Tuesday, 15 July 2008

Normality

Well, Hubby went back to work yesterday and so we were back to normal. We ended up having such a good time whilst he was on holiday it was a real bummer for him and us when he went back. Yesterday, Bubbs went to nursery so the girlies and I nipped into town to run a couple of errands then went to a friends for coffee, it was really nice doing that with just the girls as they don't often go for a playdate that isn't tacked onto the back of Bubbs'. They were really sweet too and so was Bubbs when he got home. Our first day was lovely, the evening was even better. I had organised a WWW group social with another group and we all had such a good time and I finally crawled into bed at MIDNIGHT.

Today was great, I spent the day with a good friend and her daughter who is a few months older than the girls, we went to First Friends which is a mother/toddler group at our church and then we went back to hers. It is her birthday today so we had a lovely time. Once home though all 3 of my children decided to be a nightmare. I have never heard so much screaming and shouting in such a short space of time and by bathtime I was pulling my hair out. I am still so short tempered with them when they are like that, even on my medication. I am considering calling a local christian hospital that does counselling just to try to get myself back on track, I can't stay on meds forever. Just got to do it really, but it will mean getting the kids looked after for a couple of hours once a week which isn't the easiest thing to do.

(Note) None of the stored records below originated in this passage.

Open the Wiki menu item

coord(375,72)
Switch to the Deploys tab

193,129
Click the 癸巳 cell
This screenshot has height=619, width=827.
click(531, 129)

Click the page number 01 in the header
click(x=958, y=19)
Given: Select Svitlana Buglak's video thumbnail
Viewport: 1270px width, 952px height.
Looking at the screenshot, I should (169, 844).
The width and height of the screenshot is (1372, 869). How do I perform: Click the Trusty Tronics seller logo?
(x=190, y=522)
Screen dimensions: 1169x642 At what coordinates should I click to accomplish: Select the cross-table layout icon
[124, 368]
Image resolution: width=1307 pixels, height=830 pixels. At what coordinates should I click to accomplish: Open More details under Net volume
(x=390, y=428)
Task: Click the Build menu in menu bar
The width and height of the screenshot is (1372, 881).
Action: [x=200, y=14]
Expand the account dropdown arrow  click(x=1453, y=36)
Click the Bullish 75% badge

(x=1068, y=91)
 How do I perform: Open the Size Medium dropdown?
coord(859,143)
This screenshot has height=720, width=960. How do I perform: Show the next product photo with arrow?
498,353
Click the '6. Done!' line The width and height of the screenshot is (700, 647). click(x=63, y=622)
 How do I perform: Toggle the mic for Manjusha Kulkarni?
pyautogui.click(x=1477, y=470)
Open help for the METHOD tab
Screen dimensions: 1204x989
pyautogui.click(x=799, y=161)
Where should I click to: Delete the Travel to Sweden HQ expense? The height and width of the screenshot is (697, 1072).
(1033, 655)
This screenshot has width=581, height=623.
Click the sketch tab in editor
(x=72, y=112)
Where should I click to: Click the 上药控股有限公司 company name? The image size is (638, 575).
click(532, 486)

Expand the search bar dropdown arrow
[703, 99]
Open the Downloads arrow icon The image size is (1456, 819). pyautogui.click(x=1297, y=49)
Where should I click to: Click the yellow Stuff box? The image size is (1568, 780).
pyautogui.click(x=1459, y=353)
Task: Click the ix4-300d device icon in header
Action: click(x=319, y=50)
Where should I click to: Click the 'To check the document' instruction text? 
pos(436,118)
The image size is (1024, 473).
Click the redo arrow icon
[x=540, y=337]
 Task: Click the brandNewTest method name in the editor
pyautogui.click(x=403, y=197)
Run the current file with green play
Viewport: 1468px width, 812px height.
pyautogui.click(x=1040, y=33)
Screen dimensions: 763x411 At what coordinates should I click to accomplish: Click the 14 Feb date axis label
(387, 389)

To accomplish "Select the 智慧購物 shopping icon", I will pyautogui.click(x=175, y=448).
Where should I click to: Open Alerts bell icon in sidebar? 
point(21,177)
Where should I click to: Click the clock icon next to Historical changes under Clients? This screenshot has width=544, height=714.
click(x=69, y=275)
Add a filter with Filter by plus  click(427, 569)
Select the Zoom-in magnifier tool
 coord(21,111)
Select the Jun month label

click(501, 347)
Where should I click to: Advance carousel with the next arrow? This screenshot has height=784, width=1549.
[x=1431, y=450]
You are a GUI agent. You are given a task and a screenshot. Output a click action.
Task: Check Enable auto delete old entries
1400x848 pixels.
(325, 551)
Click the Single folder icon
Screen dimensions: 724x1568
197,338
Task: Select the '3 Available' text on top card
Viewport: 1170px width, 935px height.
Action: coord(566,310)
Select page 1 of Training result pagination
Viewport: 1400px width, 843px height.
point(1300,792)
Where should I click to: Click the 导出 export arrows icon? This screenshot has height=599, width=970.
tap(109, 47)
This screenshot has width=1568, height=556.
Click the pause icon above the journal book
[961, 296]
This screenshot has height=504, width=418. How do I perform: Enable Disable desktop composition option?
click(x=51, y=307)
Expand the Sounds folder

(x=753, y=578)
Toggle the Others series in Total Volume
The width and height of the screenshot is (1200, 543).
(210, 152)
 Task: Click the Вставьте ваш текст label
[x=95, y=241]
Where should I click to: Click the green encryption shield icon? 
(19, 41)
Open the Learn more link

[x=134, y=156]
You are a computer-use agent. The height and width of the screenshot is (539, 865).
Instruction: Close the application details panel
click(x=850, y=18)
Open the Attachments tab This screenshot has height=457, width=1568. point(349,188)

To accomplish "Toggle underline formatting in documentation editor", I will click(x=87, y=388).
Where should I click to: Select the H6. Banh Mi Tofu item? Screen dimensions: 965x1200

Anyway, enough whingeing. I am off to a farm tomorrow with Bubbs on his nursery school trip for the morning while my sis, bless her, has taken the day off work to look after the girlies. I hope we all have a lovely day, it will be great for me to spend time with Bubbs and lovely for her to hang out with the girlies as they can be so sweet.
xx

7 comments:

Grace Acres said...

I know what you saying with the screaming and the caos and feling like pulling your hair out. I think more mom's feel like this but don't want to admit it. I admit it and possibly going back to work is my solution for some peace. God Bless.

Anne Elizabeth said...

I stayed out way too late last night and really paid for it today. I was so tired and my kids were fighting so bad. I felt like I was losing it! Thankfully they went down for a nap and I got a little break.

It sounds like you had a fun day other than bedtime. I hope you have fun tomorrow!

Joy said...

Every day is like that in our house... okay, maybe not every day. But it sure feels like it's every day!!! I'm the one usually screaming, though. *SIGH* My kids get into EVERYTHING!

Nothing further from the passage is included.